By contrast, Scotland is on track to meet its own 2020 target.
Wales has a non-statutory target to reduce greenhouse gas emissions by 40% from 1990 levels by 2020.
In 2015, the CCC - which advises the UK and devolved governments - found emissions were 20% lower than in 1990, compared to 38% for the UK as a whole.
Transport emissions have risen for two years in a row in Wales, and in contrast to the UK, the Welsh power sector's emissions stayed flat in 2015.
"Urgent action" is needed, the report argues, in areas where devolved nations have sufficient power to act.
It suggests addressing failures to meet tree-planting targets, and further incentives to improve energy efficiency and heating of buildings and in promoting electric vehicles.
Where policy areas are reserved, "it is important to work with the UK Government to ensure that the overall framework is strong enough to drive the necessary emission reductions".
However, good progress is being made in the areas of renewable energy and recycling, the report says.
A target to produce 7TWh of electricity from renewables in Wales by 2020 is likely to be met, while Wales is leading the UK in terms of recycling rates.

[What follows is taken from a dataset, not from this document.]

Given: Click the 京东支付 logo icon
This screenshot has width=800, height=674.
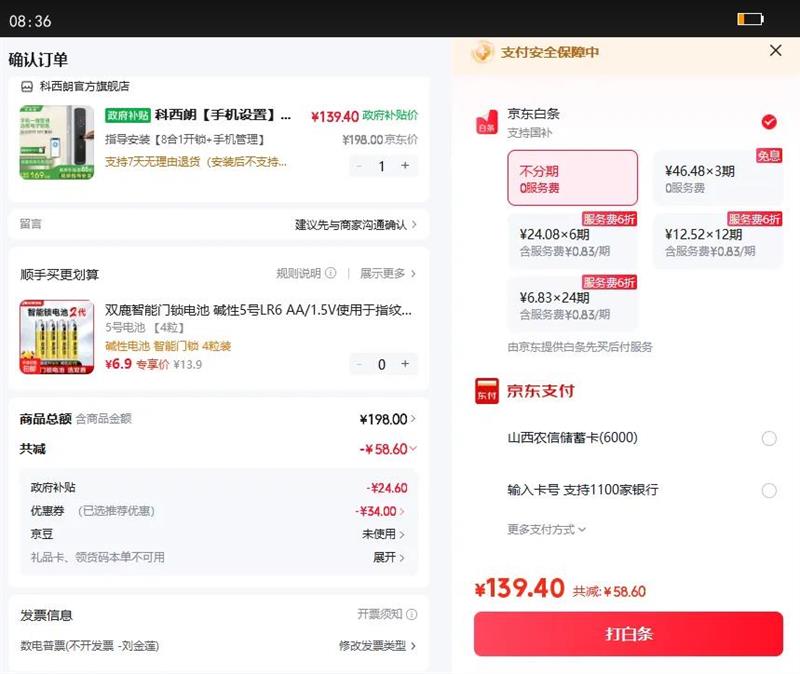Looking at the screenshot, I should coord(486,391).
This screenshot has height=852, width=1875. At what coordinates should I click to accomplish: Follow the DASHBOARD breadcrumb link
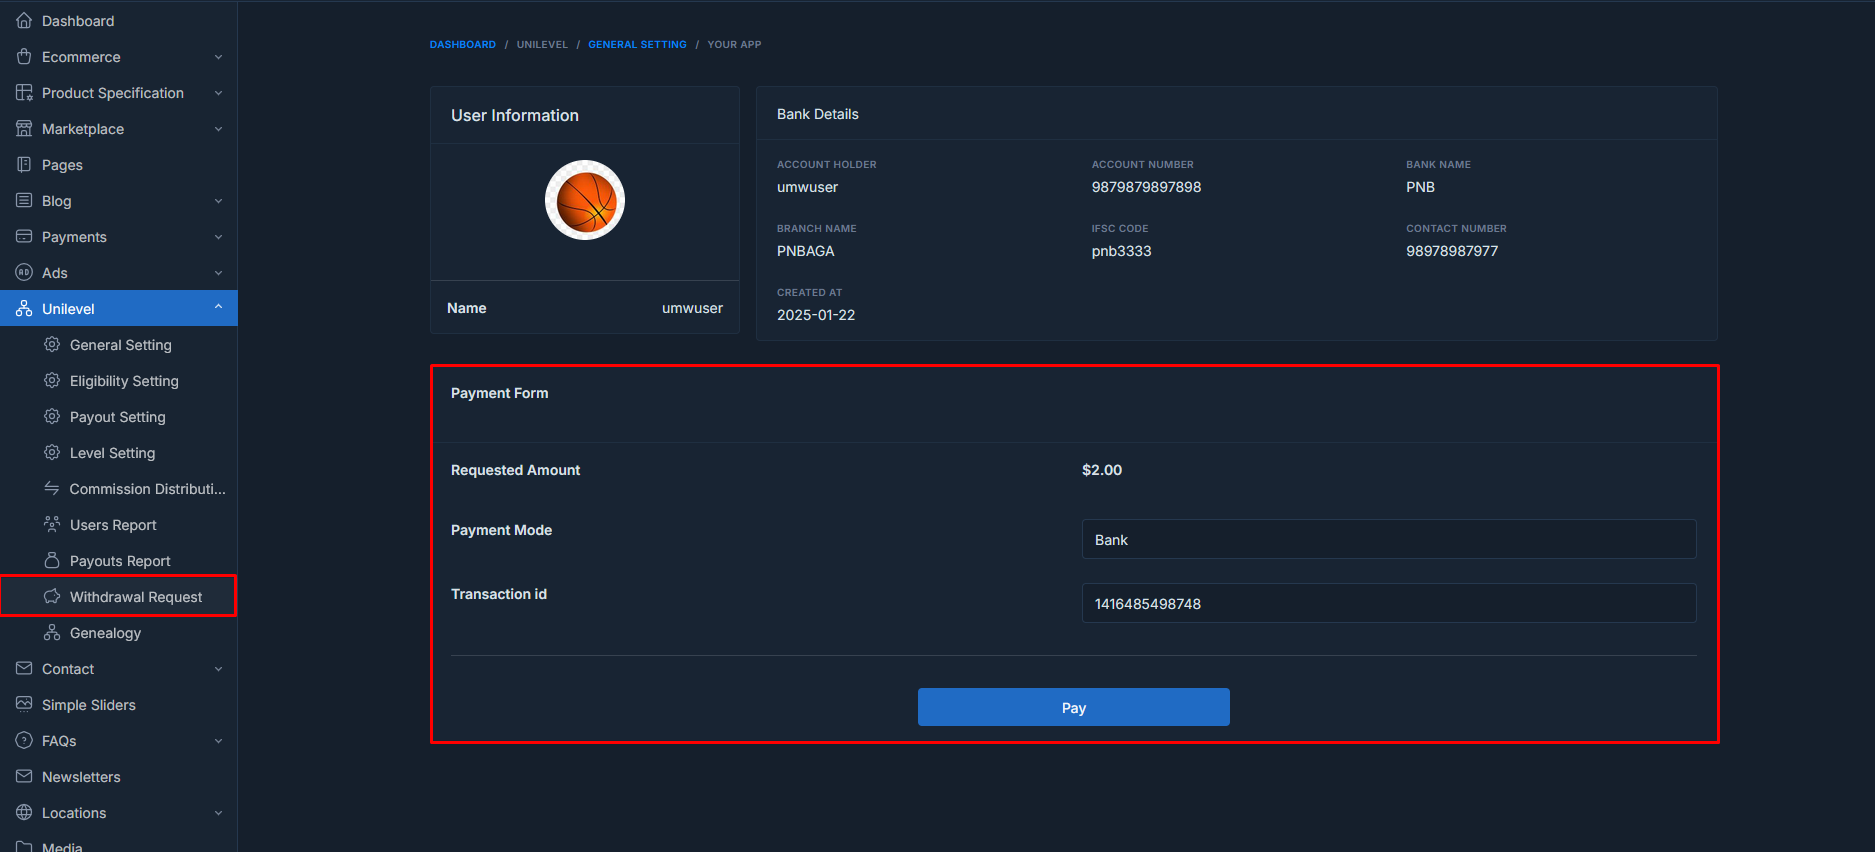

Wales accounted for 9% of UK emissions in 2015.
It works out at around 14.7 tonnes of carbon dioxide per person in Wales - slightly more than 10 years ago; the figure for the UK as a whole is around 7 tonnes and in Scotland it is around 8.4 tonnes per person.
Jessica McQuade, policy officer with environmental organisation WWF Cymru, said they were "very frustrated at the lack of progress, a feeling we're sure is felt by many other organisations and people across Wales who want climate change tackled".
She added: "Welsh Government has known for several years that we must accelerate action on emission reduction.
"But today's figures show again that incentives and programmes in Wales are not having the scale of impact needed."
WWF said it wanted to see plans to deliver in areas like renewable heat and reducing agriculture emissions.
Haf Elgar, acting director of Friends of the Earth Cymru said the report "clearly shows that we need to urgently up our game now".
"We're disappointed that emissions in Wales have flat-lined in recent years, with variations mainly due to external factors rather than government action," she said.
"We've now got the framework to deal with this in Wales with the Environment Act but need to set ambitious targets to reduce our emissions in line with the Paris Agreement."
The CCC is meeting the Welsh Government next week, with minsters due to take advice before setting the levels of its first two carbon budgets in 2018.
A Welsh Government spokesperson welcomed the report, highlighting Wales' record on leading the way with the highest recycling rates across the UK.
"Wales has a proportionately high share of the UK's electricity generation and heavy industry and is a net exporter of energy," said the spokesperson.
"Electricity produced in Wales feeds into the national grid and is consumed by homes and businesses across the UK. Taking these energy exports into account, emissions based on Wales' end-use consumption of energy have reduced significantly since 1990.
"We recognise further action is needed and our Environment Act sets us at least an 80% long term reduction by 2050."